◆ Consigne: Recopiez mot pour mot le passage du texte sur l'arbitrage vidéo qui va de « En juillet, quelque » à « notre championnat national. ».

◆ Texte extrait:
+++++

En juillet, quelque 300 joueurs étaient dans les starting-blocks de la Jupiler League. Chacun avec ses attentes, ses rêves, ses ambitions, son histoire. Une fois par mois, le Footballeur Secret de Sport/Foot Magazine dévoile les coulisses de notre championnat national.

« C’est sans doute une litote mais, jusqu’à présent, les arbitres vidéo ne sont pas bons. L’intention était bonne : offrir à l’arbitre un outil supplémentaire pour diminuer le nombre de décisions erronées. A mi-parcours de la compétition, il faut bien conclure que les arbitres vidéo sont impliqués dans l’une ou l’autre controverse chaque week-end. L’arbitraire règne en maître pour le moment et, du coup, beaucoup de joueurs ont du mal à juger quand l’arbitre vidéo doit intervenir.

+++++

◆ Données fournies:
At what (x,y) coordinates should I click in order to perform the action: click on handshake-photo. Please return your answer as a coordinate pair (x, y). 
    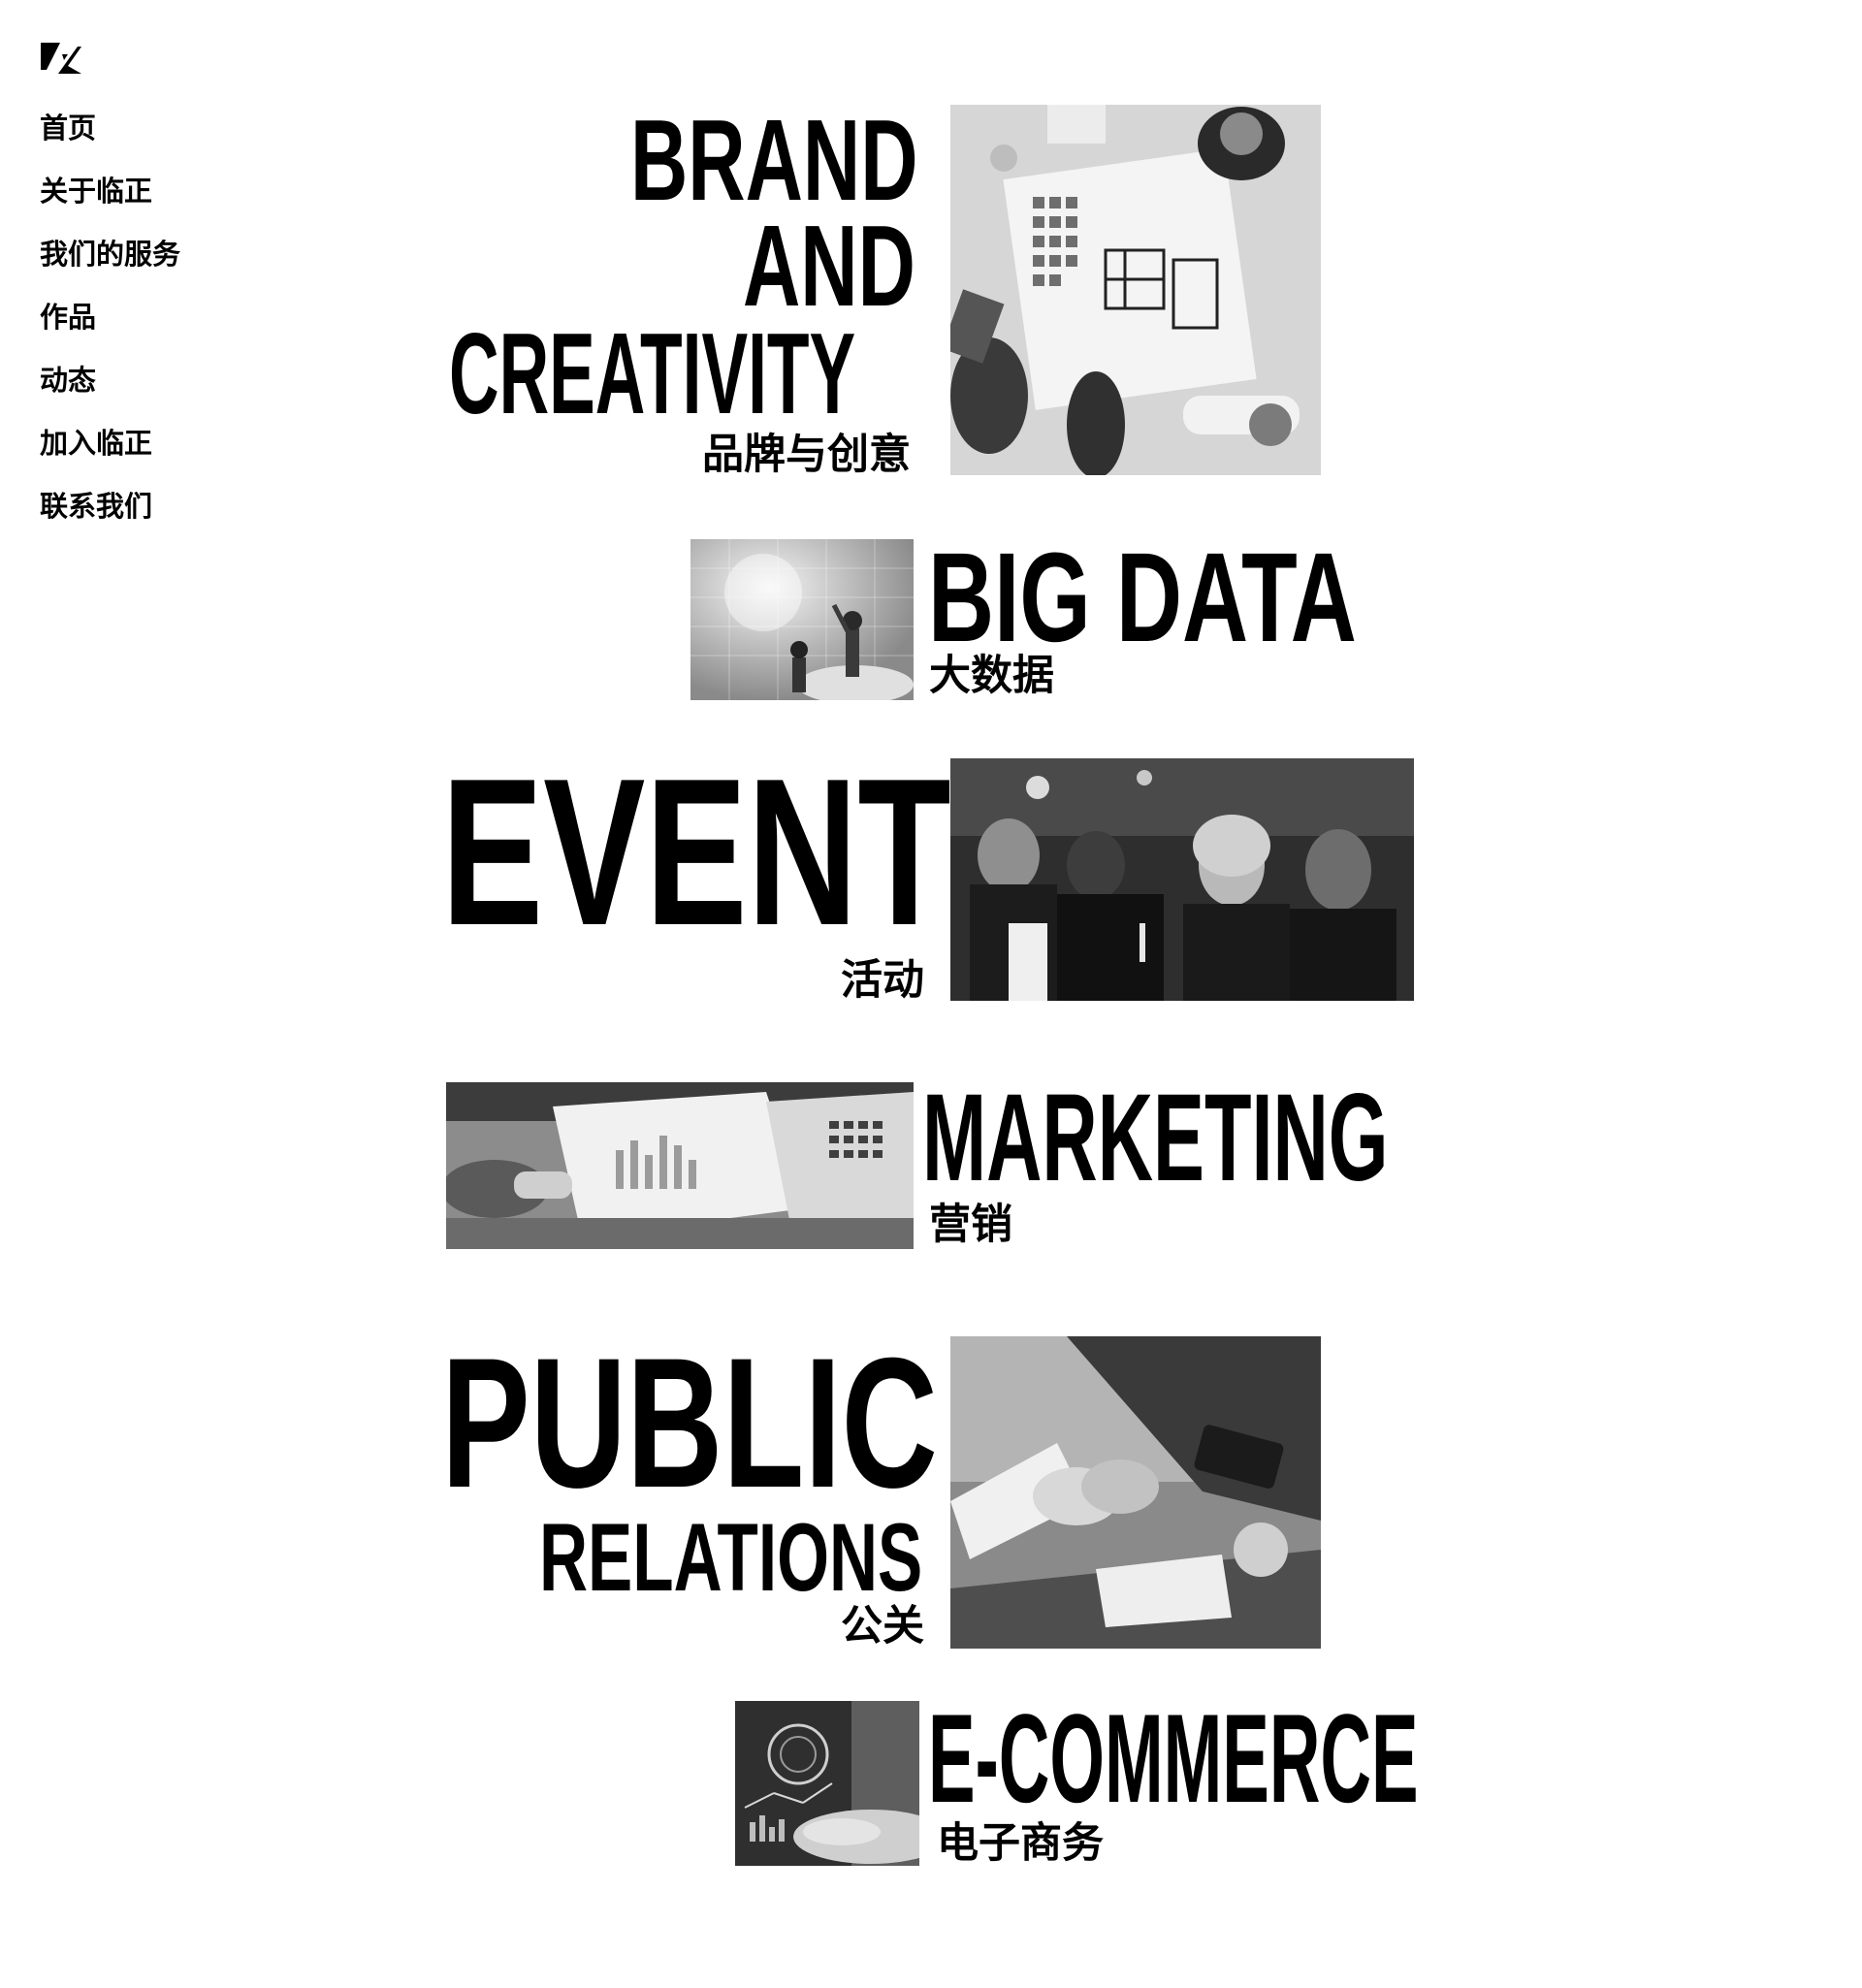
    Looking at the image, I should click on (1136, 1492).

+++++

◆ Corrigé:
En juillet, quelque 300 joueurs étaient dans les starting-blocks de la Jupiler League. Chacun avec ses attentes, ses rêves, ses ambitions, son histoire. Une fois par mois, le Footballeur Secret de Sport/Foot Magazine dévoile les coulisses de notre championnat national.